# [DATA IN THIS EXERCISE]
··········

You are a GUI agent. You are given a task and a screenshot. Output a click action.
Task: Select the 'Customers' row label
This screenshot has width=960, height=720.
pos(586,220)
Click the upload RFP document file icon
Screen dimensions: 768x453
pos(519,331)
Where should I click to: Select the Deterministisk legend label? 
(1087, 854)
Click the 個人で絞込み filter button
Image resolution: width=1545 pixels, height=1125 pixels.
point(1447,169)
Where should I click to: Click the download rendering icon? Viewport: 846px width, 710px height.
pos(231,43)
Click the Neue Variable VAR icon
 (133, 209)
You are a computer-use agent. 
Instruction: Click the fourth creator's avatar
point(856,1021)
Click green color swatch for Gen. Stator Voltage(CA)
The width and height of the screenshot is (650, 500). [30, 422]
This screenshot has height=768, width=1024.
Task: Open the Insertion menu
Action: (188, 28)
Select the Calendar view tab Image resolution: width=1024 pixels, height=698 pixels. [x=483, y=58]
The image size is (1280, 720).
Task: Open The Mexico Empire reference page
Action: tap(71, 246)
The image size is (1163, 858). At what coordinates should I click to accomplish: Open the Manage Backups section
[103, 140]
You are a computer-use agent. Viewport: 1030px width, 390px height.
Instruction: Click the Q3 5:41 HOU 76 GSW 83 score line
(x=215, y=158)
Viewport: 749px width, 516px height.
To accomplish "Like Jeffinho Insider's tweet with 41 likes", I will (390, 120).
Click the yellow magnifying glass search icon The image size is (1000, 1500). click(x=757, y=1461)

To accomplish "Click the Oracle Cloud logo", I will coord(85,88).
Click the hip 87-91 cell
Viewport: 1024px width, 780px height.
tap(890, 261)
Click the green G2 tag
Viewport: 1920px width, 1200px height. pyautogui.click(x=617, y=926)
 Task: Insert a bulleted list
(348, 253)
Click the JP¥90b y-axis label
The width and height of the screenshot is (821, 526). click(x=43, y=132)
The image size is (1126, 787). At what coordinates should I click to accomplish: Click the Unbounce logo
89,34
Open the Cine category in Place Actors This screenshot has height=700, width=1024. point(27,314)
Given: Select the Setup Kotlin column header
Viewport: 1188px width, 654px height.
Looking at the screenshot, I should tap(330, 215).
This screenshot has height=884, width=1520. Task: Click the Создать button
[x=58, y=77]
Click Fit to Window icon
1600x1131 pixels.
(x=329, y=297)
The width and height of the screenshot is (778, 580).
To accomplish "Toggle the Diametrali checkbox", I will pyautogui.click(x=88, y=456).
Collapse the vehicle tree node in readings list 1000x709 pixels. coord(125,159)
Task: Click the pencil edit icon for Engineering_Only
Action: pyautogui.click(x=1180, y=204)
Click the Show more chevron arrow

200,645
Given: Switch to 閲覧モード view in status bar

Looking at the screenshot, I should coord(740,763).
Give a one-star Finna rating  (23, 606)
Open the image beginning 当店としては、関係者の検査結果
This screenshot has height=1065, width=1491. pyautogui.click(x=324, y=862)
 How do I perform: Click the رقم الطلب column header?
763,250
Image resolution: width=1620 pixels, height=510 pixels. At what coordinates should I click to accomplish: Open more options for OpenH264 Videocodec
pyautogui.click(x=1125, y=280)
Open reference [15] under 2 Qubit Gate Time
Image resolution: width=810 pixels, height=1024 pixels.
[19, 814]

··········

# [REQUIRED WORK]
From the first line to the last, please write out the entries exactly.

# [FINAL ANSWER]
You are a GUI agent. You are given a task and a screenshot. Output a click action.
Task: Select the 'Customers' row label
This screenshot has width=960, height=720.
pos(586,220)
Click the upload RFP document file icon
Screen dimensions: 768x453
pos(519,331)
Where should I click to: Select the Deterministisk legend label? 
(1087, 854)
Click the 個人で絞込み filter button
Image resolution: width=1545 pixels, height=1125 pixels.
point(1447,169)
Where should I click to: Click the download rendering icon? Viewport: 846px width, 710px height.
pos(231,43)
Click the Neue Variable VAR icon
 (133, 209)
You are a computer-use agent. 
Instruction: Click the fourth creator's avatar
point(856,1021)
Click green color swatch for Gen. Stator Voltage(CA)
The width and height of the screenshot is (650, 500). [30, 422]
This screenshot has height=768, width=1024.
Task: Open the Insertion menu
Action: (188, 28)
Select the Calendar view tab Image resolution: width=1024 pixels, height=698 pixels. [x=483, y=58]
The image size is (1280, 720).
Task: Open The Mexico Empire reference page
Action: tap(71, 246)
The image size is (1163, 858). At what coordinates should I click to accomplish: Open the Manage Backups section
[103, 140]
You are a computer-use agent. Viewport: 1030px width, 390px height.
Instruction: Click the Q3 5:41 HOU 76 GSW 83 score line
(x=215, y=158)
Viewport: 749px width, 516px height.
To accomplish "Like Jeffinho Insider's tweet with 41 likes", I will (390, 120).
Click the yellow magnifying glass search icon The image size is (1000, 1500). click(x=757, y=1461)

To accomplish "Click the Oracle Cloud logo", I will coord(85,88).
Click the hip 87-91 cell
Viewport: 1024px width, 780px height.
tap(890, 261)
Click the green G2 tag
Viewport: 1920px width, 1200px height. pyautogui.click(x=617, y=926)
 Task: Insert a bulleted list
(348, 253)
Click the JP¥90b y-axis label
The width and height of the screenshot is (821, 526). click(x=43, y=132)
The image size is (1126, 787). At what coordinates should I click to accomplish: Click the Unbounce logo
89,34
Open the Cine category in Place Actors This screenshot has height=700, width=1024. point(27,314)
Given: Select the Setup Kotlin column header
Viewport: 1188px width, 654px height.
Looking at the screenshot, I should tap(330, 215).
This screenshot has height=884, width=1520. Task: Click the Создать button
[x=58, y=77]
Click Fit to Window icon
1600x1131 pixels.
(x=329, y=297)
The width and height of the screenshot is (778, 580).
To accomplish "Toggle the Diametrali checkbox", I will pyautogui.click(x=88, y=456).
Collapse the vehicle tree node in readings list 1000x709 pixels. coord(125,159)
Task: Click the pencil edit icon for Engineering_Only
Action: pyautogui.click(x=1180, y=204)
Click the Show more chevron arrow

200,645
Given: Switch to 閲覧モード view in status bar

Looking at the screenshot, I should coord(740,763).
Give a one-star Finna rating  (23, 606)
Open the image beginning 当店としては、関係者の検査結果
This screenshot has height=1065, width=1491. pyautogui.click(x=324, y=862)
 How do I perform: Click the رقم الطلب column header?
763,250
Image resolution: width=1620 pixels, height=510 pixels. At what coordinates should I click to accomplish: Open more options for OpenH264 Videocodec
pyautogui.click(x=1125, y=280)
Open reference [15] under 2 Qubit Gate Time
Image resolution: width=810 pixels, height=1024 pixels.
[19, 814]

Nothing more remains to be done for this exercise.